The most significant hardware improvement (aside from the microphone that doesn’t only point forward) is the inclusion of a USB-C port instead of a Micro USB port. The ZV-1 is the last camera device I own that uses a Micro USB cable, and I can’t wait to be done with them.
One “improvement” in the ZV-1M2 drives me insane: adding a Photo/Video/S&Q button on the top plate. Unlike the ZV-E1, which has a slider switch to transfer between modes, the ZV-1M2 has a toggle button. As a result, if you’re in photo mode and want to switch to video mode, press the button once, but if you’re in video mode and want to go to photo mode, you have to press the button twice to toggle through S&Q before going back to the photo. The multi-step nature might not bother everyone, but it drives me crazy.
Minor Upgrades That Make It Worth It, Mostly
In interchangeable-lens cameras, a “mark” level update usually features a new processor, higher resolution, and/or new video capabilities. With the ZV-1M2, the “mark” gets you a wider lens and a USB-C port, plus touchscreen enhancements and a better interface.
With the ZV-1 priced at least $100 lower than the ZV-1M2 and both cameras having identical imaging sensors and file formats, the ZV-1 becomes more attractive to the creator that wants to save money and end up with the same image quality as the more expensive update.
If you own a ZV-1 and are happy with it, the ZV-1M2 is likely not worth the upgrade price, but that’s partially because if you need a lens wider than 24mm, you wouldn’t have bought a ZV-1.
If you’ve been looking at the ZV-1 as a compact “vlog” style camera but have been put off by the 24mm focal length, the ZV-1M2 is a better choice—keep in mind that using digital stabilization will bring that lens a lot closer to 21mm than 18mm.
Sony points out rightly that the Type 1 sensor in the ZV-1 series is much bigger than that in a smartphone and capable of capturing footage in low light and challenging situations. The company also talks about all the creative possibilities of a camera with a variable-aperture lens and full camera controls.

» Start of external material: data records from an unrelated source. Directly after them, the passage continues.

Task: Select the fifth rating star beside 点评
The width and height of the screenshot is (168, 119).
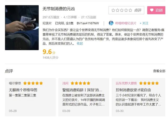Action: (130, 10)
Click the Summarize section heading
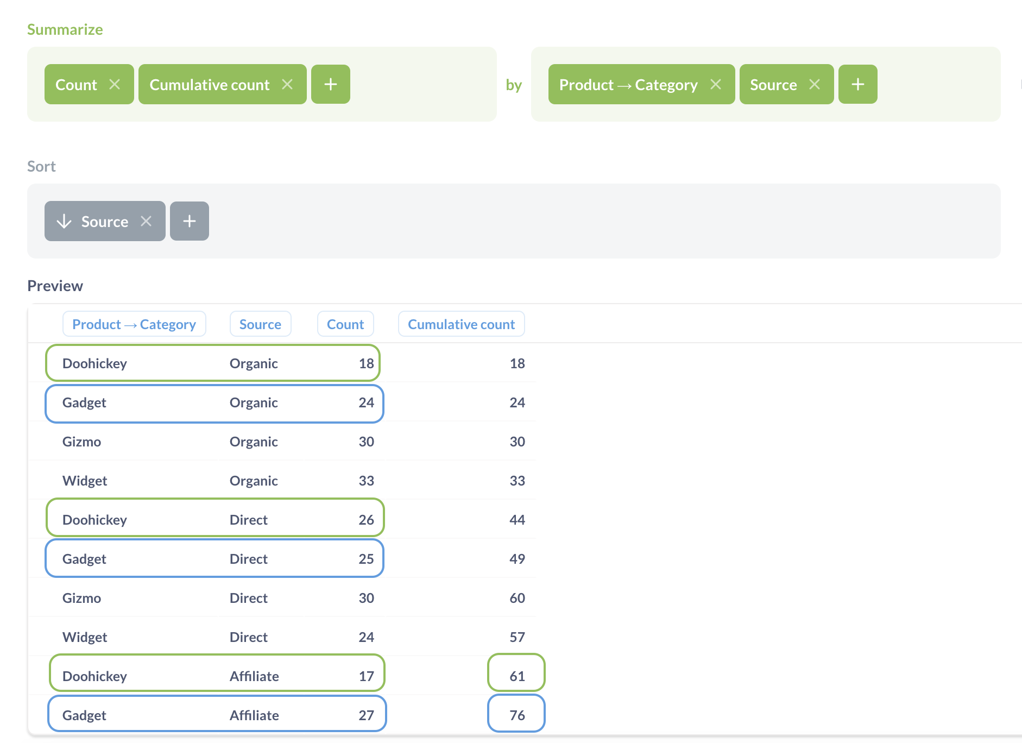 tap(65, 29)
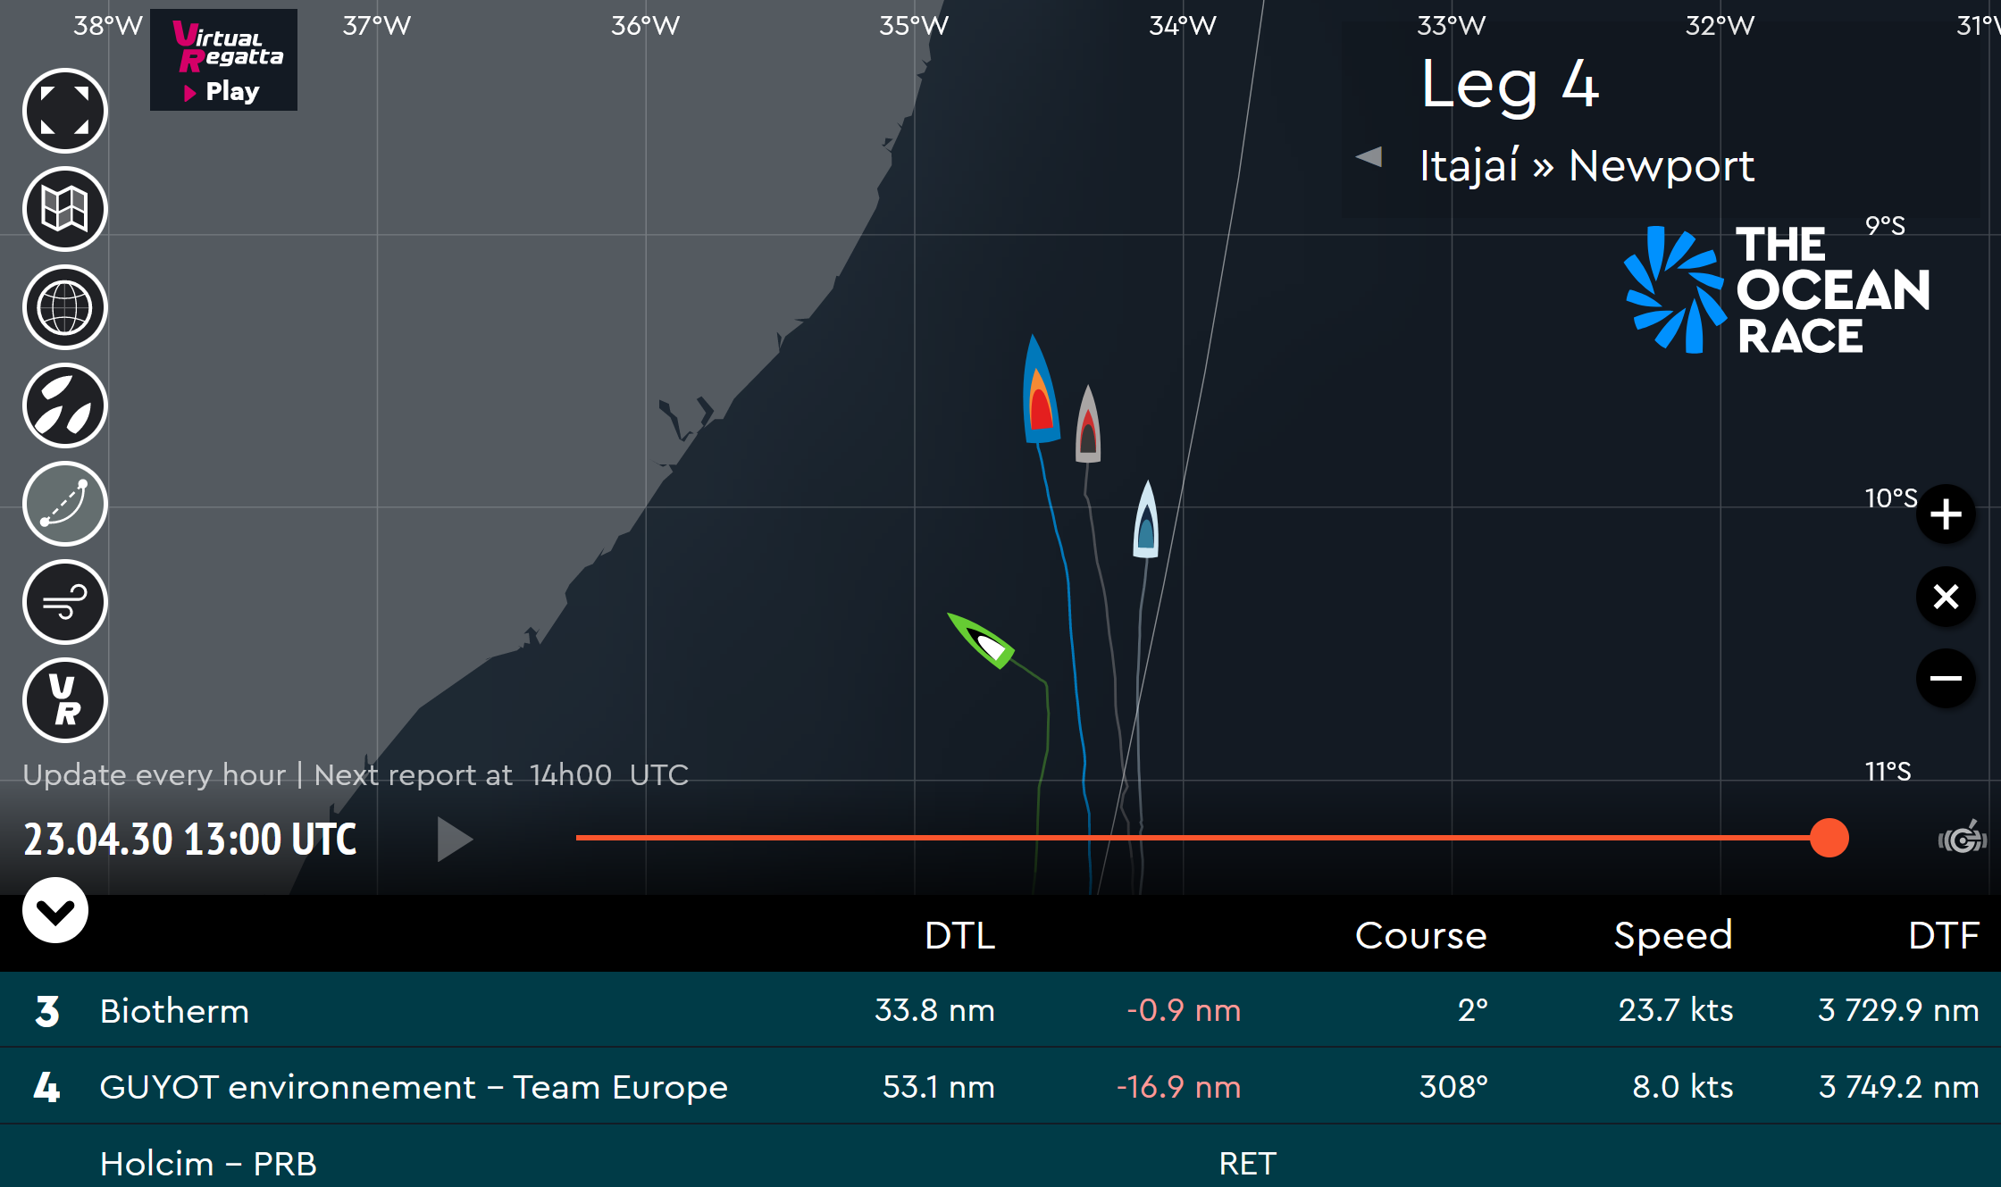
Task: Select GUYOT environnement – Team Europe row
Action: coord(1001,1087)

But Sony’s playing this both ways, as its Xperia lineup of cameras feature 4K at 120p, HDR, and massive, beautiful displays. When the company launches a new phone, it discusses how much it functions like its Alpha cameras.When Sony talked about the ZV-1M2, it talked about the easy-to-use one-touch features that don’t require formal camera training.
So Sony phones are good because they’re more like Sony cameras, but the ZV-1 is good because it’s more like a phone?
After thirteen years with this body design, it would be nice to see Sony develop a new design that’s cutting-edge and optimized for video creators, not just repurposed for them.
Canon recently released the V10, a video camera designed for selfie-style vlogging videos. While the camera has a lot of shortcomings, it’s the first genuinely vlog-only physical design we’ve seen come from a major camera company. The fact that this design came from Canon and not Sony is surprising.
As the ZV-1 series body enters the 13th year of relative sameness, it continues to be a serviceable, albeit not thrilling, camera. The ZV-1M2 (largely) fixes the ZV-1’s primary complaint, and the new touch-driven interface significantly improves the ZV-1. The massive oversight with the front-direction-only microphone has been corrected, which makes the ZV-1M2 usable from behind the camera.
What the ZV-1M2 does not do is fix things like the missing headphone jack, add a larger HDMI port, improve the battery life or relocate the port, or provide improved video.
The ZV-1M2 is therefore a mixed bag of an upgrade. Luckily, the ZV-1 is still in the lineup for those who want the least-expensive 8-bit video camera but don’t need the wider lens, touch screen, or USB-C connectivity. For those shopping for a new compact video-creator camera, the ZV-1M2 is better than the ZV-1. Still, the ZV-1M2 is not nearly as compelling as most of Sony’s major-version updates on their full-frame camera line.